Das BMF legte am 22. Februar 2023 seine Kriterien für die Anerkennung kürzerer Nutzungsdauern bei Immobilien vor
Nutzungsdauer bei Immobilien

© Dmitri Popov / EyeEm / Getty Images

Ursprünglich hatte der BFH geurteilt, dass jede geeignete Möglichkeit des Nachweises einer kürzeren als die gesetzlich vorgegebene Nutzungsdauer zulässig sei. Dies schränkt das BMF nun ein wenig ein.

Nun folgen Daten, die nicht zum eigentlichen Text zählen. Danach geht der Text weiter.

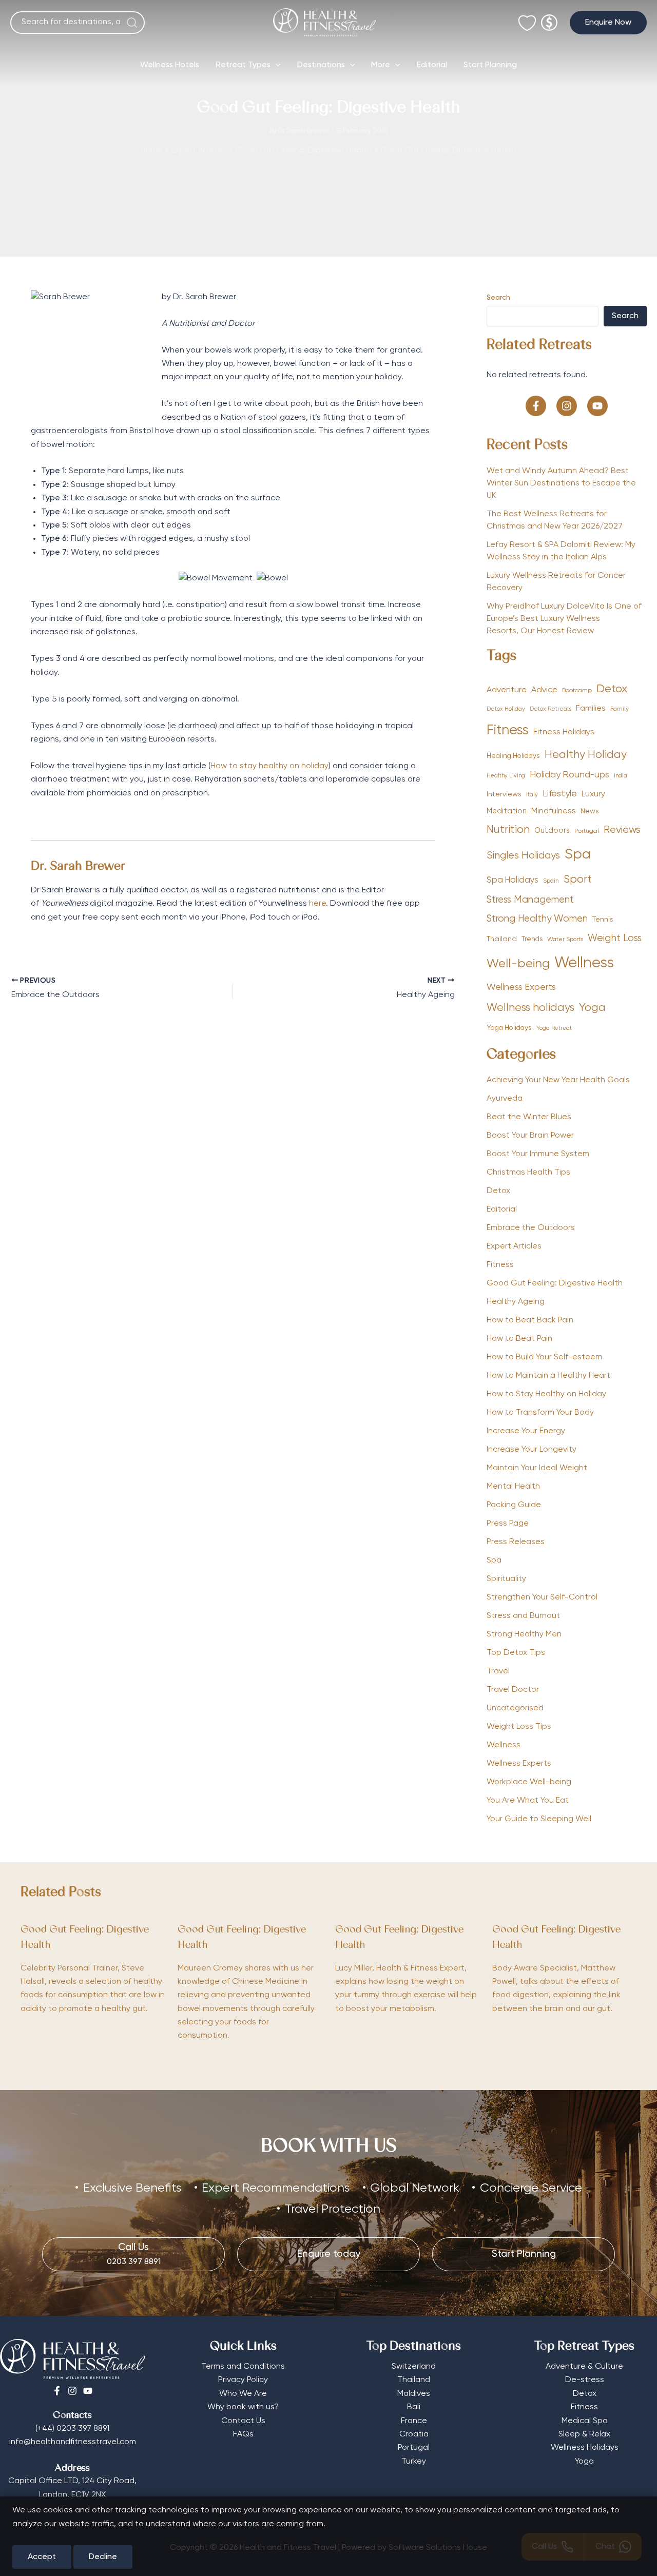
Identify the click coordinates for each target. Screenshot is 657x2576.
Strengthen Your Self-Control (542, 1597)
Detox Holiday (506, 709)
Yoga (592, 1007)
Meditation (507, 811)
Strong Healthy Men (524, 1634)
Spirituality (506, 1579)
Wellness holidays (530, 1008)
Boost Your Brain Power (530, 1135)
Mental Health (513, 1486)
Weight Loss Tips (519, 1727)
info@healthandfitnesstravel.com (72, 2442)
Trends (532, 939)
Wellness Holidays (585, 2448)
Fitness (508, 730)
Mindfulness (553, 811)
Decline (103, 2557)
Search (498, 297)
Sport (578, 879)
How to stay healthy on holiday (269, 766)
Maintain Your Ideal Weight (537, 1468)
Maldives (413, 2394)
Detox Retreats (550, 709)
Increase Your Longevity (531, 1450)
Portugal (586, 831)
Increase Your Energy (526, 1431)
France (414, 2421)
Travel (498, 1671)
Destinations (321, 65)
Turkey (413, 2461)
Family (619, 709)
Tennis (602, 919)
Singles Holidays (523, 856)
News (590, 811)
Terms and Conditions (243, 2367)
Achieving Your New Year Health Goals (558, 1080)
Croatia (414, 2434)
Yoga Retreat (554, 1028)
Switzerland (414, 2367)
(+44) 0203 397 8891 (72, 2429)
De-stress (584, 2380)
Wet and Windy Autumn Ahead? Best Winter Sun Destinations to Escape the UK (561, 483)
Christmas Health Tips (528, 1172)
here (317, 904)
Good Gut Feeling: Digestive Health (555, 1283)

Bundesfinanzhof lässt grundsätzlich jede Darlegungsmethode zu

Dem BMF-Schreiben ging ein Urteil des Bundesfinanzhofs (BFH) vom 28. Juli 2021 (Az. IX R 25/19, BFH/NV 2022,108) voraus, in dem der BFH klarstellte, dass sich Steuerpflichtige zum Nachweis einer kürzeren Nutzungsdauer als der bei Gebäuden gesetzlich unterstellten (§ 7 Abs. 4 Satz 2 Einkommensteuergesetz (EStG)) jeder Darlegungsmethode bedienen können, die im Einzelfall geeignet erscheint. Es müssen nur Rückschlüsse auf die maßgeblichen Determinanten (zum Beispiel technischer Verschleiß, wirtschaftliche Entwertung, rechtliche Nutzungsbeschränkungen) möglich sein.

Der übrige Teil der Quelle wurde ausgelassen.